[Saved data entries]
= Beginning of Section =
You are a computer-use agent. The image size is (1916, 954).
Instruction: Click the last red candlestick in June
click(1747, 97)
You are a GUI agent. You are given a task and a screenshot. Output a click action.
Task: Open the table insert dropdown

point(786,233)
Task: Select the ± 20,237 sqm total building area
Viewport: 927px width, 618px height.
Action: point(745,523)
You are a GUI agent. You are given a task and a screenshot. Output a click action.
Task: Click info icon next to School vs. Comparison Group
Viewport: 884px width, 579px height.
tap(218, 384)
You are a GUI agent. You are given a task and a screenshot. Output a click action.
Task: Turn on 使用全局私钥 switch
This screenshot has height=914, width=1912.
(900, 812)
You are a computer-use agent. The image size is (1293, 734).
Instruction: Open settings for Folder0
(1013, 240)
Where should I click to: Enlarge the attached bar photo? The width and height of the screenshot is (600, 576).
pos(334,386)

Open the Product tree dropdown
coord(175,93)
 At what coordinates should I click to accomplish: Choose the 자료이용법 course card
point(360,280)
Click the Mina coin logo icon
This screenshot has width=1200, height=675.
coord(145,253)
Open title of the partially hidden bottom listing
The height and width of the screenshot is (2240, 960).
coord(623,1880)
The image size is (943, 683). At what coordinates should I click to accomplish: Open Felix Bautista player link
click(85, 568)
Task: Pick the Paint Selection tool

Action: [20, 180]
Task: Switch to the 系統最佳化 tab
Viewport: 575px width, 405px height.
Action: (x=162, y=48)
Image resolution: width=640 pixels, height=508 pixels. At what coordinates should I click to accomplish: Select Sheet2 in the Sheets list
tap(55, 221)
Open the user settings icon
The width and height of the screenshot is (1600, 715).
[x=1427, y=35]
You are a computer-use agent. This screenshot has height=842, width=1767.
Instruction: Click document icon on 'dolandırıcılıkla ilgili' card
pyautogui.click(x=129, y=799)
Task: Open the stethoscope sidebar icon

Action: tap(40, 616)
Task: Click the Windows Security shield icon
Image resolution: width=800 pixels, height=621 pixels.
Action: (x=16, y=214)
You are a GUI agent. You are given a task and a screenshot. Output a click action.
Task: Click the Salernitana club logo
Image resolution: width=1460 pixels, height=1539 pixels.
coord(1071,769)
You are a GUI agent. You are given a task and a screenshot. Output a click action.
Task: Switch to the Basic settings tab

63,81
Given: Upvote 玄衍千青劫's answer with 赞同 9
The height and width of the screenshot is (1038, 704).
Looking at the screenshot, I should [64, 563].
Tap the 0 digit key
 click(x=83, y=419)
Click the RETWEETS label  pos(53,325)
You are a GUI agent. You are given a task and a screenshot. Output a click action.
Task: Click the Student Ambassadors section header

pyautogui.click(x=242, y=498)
= End of Section =
→ Task item
Each entry above must be printed exactly as written.

→ Your response
You are a computer-use agent. The image size is (1916, 954).
Instruction: Click the last red candlestick in June
click(1747, 97)
You are a GUI agent. You are given a task and a screenshot. Output a click action.
Task: Open the table insert dropdown

point(786,233)
Task: Select the ± 20,237 sqm total building area
Viewport: 927px width, 618px height.
Action: point(745,523)
You are a GUI agent. You are given a task and a screenshot. Output a click action.
Task: Click info icon next to School vs. Comparison Group
Viewport: 884px width, 579px height.
tap(218, 384)
You are a GUI agent. You are given a task and a screenshot. Output a click action.
Task: Turn on 使用全局私钥 switch
This screenshot has height=914, width=1912.
(900, 812)
You are a computer-use agent. The image size is (1293, 734).
Instruction: Open settings for Folder0
(1013, 240)
Where should I click to: Enlarge the attached bar photo? The width and height of the screenshot is (600, 576).
pos(334,386)

Open the Product tree dropdown
coord(175,93)
 At what coordinates should I click to accomplish: Choose the 자료이용법 course card
point(360,280)
Click the Mina coin logo icon
This screenshot has width=1200, height=675.
coord(145,253)
Open title of the partially hidden bottom listing
The height and width of the screenshot is (2240, 960).
coord(623,1880)
The image size is (943, 683). At what coordinates should I click to accomplish: Open Felix Bautista player link
click(85, 568)
Task: Pick the Paint Selection tool

Action: [20, 180]
Task: Switch to the 系統最佳化 tab
Viewport: 575px width, 405px height.
Action: (x=162, y=48)
Image resolution: width=640 pixels, height=508 pixels. At what coordinates should I click to accomplish: Select Sheet2 in the Sheets list
tap(55, 221)
Open the user settings icon
The width and height of the screenshot is (1600, 715).
[x=1427, y=35]
You are a computer-use agent. This screenshot has height=842, width=1767.
Instruction: Click document icon on 'dolandırıcılıkla ilgili' card
pyautogui.click(x=129, y=799)
Task: Open the stethoscope sidebar icon

Action: tap(40, 616)
Task: Click the Windows Security shield icon
Image resolution: width=800 pixels, height=621 pixels.
Action: (x=16, y=214)
You are a GUI agent. You are given a task and a screenshot. Output a click action.
Task: Click the Salernitana club logo
Image resolution: width=1460 pixels, height=1539 pixels.
coord(1071,769)
You are a GUI agent. You are given a task and a screenshot. Output a click action.
Task: Switch to the Basic settings tab

63,81
Given: Upvote 玄衍千青劫's answer with 赞同 9
The height and width of the screenshot is (1038, 704).
Looking at the screenshot, I should [64, 563].
Tap the 0 digit key
 click(x=83, y=419)
Click the RETWEETS label  pos(53,325)
You are a GUI agent. You are given a task and a screenshot. Output a click action.
Task: Click the Student Ambassadors section header

pyautogui.click(x=242, y=498)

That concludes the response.